How does one calculate ROI? It’s a simple formula:
Cash_Burn_ROI = Revenue_Multiple/Revenue_Pay_Back_in_Years
1
If a business is worth 7x revenues and revenue payback is 14 months, the burn ROI is 6x or 7 / 1.2. If a business is worth 5x revenues and revenue payback is 18 months, the ROI is 3x. Note, I’m using revenue payback, not gross margin payback here.
This math reaffirms the importance of unit economics. Startups have no influence over their multiple.2 So the best place to focus is payback period.
This equation does highlight an important phenomenon. When the market pays high multiples for businesses, startups can maintain equivalent ROI with far longer payback periods. For example, at a 10x multiple, a startup can sustain 2 year paybacks at 5x ROI. We are currently in this market environment today.

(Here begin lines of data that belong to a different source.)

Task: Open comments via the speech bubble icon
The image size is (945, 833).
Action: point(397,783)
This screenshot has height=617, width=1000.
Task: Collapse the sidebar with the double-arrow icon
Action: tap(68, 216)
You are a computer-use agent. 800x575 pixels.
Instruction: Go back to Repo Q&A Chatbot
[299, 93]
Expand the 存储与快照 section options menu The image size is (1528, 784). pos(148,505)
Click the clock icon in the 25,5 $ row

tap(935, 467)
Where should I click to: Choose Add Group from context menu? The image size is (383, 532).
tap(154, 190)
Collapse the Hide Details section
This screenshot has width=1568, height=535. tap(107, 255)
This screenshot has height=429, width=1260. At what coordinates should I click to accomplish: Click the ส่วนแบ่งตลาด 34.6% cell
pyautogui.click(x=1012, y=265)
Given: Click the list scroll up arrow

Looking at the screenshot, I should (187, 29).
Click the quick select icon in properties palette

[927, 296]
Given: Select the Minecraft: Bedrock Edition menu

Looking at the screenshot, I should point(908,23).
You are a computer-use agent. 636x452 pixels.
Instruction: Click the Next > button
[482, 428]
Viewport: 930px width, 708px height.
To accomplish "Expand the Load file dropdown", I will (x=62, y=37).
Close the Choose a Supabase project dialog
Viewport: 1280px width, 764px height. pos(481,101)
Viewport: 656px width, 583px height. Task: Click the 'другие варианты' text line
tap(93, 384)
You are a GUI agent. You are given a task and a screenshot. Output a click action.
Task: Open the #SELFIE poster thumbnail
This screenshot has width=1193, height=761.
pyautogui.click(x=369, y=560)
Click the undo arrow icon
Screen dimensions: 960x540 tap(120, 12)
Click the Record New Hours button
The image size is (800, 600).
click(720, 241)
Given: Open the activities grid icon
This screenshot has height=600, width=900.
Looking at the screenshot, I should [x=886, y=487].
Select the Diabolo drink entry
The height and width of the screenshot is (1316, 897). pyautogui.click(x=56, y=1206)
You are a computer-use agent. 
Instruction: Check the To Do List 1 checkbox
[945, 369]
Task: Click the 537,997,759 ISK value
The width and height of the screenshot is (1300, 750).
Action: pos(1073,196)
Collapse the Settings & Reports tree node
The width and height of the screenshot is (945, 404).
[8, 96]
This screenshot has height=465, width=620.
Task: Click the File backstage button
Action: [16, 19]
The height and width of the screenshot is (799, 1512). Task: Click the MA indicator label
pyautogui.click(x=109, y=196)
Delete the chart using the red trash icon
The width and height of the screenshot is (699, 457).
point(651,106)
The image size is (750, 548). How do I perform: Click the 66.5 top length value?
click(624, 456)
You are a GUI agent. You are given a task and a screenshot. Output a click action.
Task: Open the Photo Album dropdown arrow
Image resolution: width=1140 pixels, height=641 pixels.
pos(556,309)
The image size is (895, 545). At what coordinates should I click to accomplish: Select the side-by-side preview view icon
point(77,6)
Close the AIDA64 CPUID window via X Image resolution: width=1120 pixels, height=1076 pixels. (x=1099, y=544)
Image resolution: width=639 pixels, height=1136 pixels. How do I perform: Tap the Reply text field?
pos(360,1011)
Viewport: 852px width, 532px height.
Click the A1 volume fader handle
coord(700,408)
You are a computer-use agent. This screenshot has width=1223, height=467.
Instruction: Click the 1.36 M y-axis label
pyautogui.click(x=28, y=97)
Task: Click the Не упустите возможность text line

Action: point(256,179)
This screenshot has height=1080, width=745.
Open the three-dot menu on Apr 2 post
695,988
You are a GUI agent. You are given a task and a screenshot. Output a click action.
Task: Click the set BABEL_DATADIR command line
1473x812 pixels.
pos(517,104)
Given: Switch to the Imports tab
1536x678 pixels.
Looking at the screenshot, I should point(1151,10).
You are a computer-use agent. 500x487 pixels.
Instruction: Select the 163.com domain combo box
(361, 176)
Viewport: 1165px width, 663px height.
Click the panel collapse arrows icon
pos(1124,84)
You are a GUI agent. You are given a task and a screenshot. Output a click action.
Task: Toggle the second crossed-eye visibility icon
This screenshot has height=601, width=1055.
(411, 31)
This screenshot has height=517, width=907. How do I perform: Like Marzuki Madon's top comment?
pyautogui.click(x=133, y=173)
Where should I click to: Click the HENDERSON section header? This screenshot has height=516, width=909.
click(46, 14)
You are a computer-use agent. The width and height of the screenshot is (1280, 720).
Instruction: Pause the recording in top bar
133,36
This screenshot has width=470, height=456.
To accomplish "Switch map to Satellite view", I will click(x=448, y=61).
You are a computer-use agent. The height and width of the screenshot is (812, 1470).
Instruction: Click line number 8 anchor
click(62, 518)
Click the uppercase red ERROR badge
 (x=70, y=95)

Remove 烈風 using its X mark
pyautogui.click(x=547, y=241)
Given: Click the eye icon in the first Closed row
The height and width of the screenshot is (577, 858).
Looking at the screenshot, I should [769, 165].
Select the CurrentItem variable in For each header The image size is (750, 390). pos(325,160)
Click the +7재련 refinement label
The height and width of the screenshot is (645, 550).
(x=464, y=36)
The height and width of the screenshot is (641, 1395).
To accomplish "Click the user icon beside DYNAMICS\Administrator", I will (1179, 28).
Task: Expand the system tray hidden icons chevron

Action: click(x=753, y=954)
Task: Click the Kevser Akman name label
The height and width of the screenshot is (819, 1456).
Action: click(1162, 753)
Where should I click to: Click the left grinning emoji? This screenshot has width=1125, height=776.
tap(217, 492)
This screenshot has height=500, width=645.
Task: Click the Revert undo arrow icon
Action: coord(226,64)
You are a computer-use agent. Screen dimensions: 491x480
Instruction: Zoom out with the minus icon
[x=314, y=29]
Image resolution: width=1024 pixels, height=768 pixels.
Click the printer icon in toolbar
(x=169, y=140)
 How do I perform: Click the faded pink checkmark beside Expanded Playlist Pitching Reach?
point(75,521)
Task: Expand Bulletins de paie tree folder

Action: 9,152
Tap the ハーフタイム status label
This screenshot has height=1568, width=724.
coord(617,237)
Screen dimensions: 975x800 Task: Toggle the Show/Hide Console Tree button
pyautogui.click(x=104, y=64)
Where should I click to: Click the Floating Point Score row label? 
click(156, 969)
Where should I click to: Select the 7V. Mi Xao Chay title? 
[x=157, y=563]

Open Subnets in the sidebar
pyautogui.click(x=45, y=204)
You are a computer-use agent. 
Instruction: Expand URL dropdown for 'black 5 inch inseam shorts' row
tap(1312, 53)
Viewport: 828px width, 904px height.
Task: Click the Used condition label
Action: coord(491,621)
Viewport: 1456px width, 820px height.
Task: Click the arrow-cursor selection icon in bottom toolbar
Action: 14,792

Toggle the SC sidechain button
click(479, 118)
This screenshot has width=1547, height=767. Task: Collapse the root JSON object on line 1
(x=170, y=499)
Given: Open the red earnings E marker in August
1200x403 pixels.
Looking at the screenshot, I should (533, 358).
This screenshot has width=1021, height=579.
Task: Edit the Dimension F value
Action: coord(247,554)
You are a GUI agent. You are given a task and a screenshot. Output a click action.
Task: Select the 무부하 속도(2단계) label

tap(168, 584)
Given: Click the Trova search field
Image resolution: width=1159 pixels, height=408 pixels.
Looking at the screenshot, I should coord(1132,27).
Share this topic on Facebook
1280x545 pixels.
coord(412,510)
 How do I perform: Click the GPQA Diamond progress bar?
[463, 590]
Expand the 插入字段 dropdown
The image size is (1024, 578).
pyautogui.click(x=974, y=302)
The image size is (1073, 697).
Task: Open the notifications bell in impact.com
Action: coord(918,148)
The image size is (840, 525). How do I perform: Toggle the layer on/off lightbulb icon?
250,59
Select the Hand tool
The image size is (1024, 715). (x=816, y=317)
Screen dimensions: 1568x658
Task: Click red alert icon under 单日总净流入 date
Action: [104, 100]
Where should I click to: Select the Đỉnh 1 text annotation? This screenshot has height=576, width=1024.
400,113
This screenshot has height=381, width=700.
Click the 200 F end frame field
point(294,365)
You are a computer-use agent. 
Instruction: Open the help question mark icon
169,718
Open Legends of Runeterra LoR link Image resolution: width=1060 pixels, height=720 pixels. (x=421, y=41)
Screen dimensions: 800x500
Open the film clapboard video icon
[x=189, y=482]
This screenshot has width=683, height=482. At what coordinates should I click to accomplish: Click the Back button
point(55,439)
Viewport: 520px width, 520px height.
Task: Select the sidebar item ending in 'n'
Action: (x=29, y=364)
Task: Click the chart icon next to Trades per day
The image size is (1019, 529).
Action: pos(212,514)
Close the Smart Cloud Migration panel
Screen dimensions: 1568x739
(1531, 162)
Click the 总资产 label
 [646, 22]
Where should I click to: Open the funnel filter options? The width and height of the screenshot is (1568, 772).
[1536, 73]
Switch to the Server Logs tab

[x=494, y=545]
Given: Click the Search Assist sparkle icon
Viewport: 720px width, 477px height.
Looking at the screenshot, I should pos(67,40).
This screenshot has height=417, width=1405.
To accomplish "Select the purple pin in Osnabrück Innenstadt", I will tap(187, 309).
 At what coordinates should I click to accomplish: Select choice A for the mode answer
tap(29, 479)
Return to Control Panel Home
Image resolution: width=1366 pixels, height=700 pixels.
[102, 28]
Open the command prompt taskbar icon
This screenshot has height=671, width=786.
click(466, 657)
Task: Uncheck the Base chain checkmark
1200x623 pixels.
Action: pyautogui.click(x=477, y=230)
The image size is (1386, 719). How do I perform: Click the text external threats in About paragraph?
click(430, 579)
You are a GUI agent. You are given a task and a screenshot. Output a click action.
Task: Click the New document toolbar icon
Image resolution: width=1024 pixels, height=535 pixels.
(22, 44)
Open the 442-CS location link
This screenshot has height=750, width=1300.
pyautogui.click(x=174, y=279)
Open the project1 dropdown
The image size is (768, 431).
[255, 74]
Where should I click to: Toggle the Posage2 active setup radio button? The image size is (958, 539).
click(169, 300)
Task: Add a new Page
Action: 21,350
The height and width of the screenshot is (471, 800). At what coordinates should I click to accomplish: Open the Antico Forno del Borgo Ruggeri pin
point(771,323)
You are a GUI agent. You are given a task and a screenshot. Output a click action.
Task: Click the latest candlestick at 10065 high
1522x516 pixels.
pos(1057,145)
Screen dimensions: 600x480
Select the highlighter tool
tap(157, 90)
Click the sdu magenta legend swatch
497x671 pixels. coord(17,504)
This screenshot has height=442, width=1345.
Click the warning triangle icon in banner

Such an environment entices startups to burn large amounts of cash. At a 10x multiple, each marginal revenue dollar increases valuation by $10. So spending more makes sense for two reasons. SaaS customers are annuities. Buying more of them early leads to faster growth rates. Second, there are strategic advantages to growing faster including hiring, fundraising, and partnering.
That doesn’t mean a business should spend cash without an eye or two on the balance sheet. In 2016, SaaS multiples fell 57% from their highs. Overnight, ROI math changes. But the cost structure of companies doesn’t change that quickly. If there is a market correction, and the company is not yet profitable, reorienting the business to sustain the same cash burn ROI is a prudent strategy.
Remaining disciplined about unit economics and cost structure is critical to weathering the ups and downs of the market. It’s the single most important control lever a business has.
1I get this formula in the following way. The inverse of revenue payback period is an approximation for the revenue generated from one year’s sales. Then I multiply that by the enterprise value to revenue multiple to get the ROI.
2This is a bit of an overstatement. Gross margin, net income, aggregate cash burn, and growth rate all influence relative multiples. But if the market corrects, startups can’t do much about that.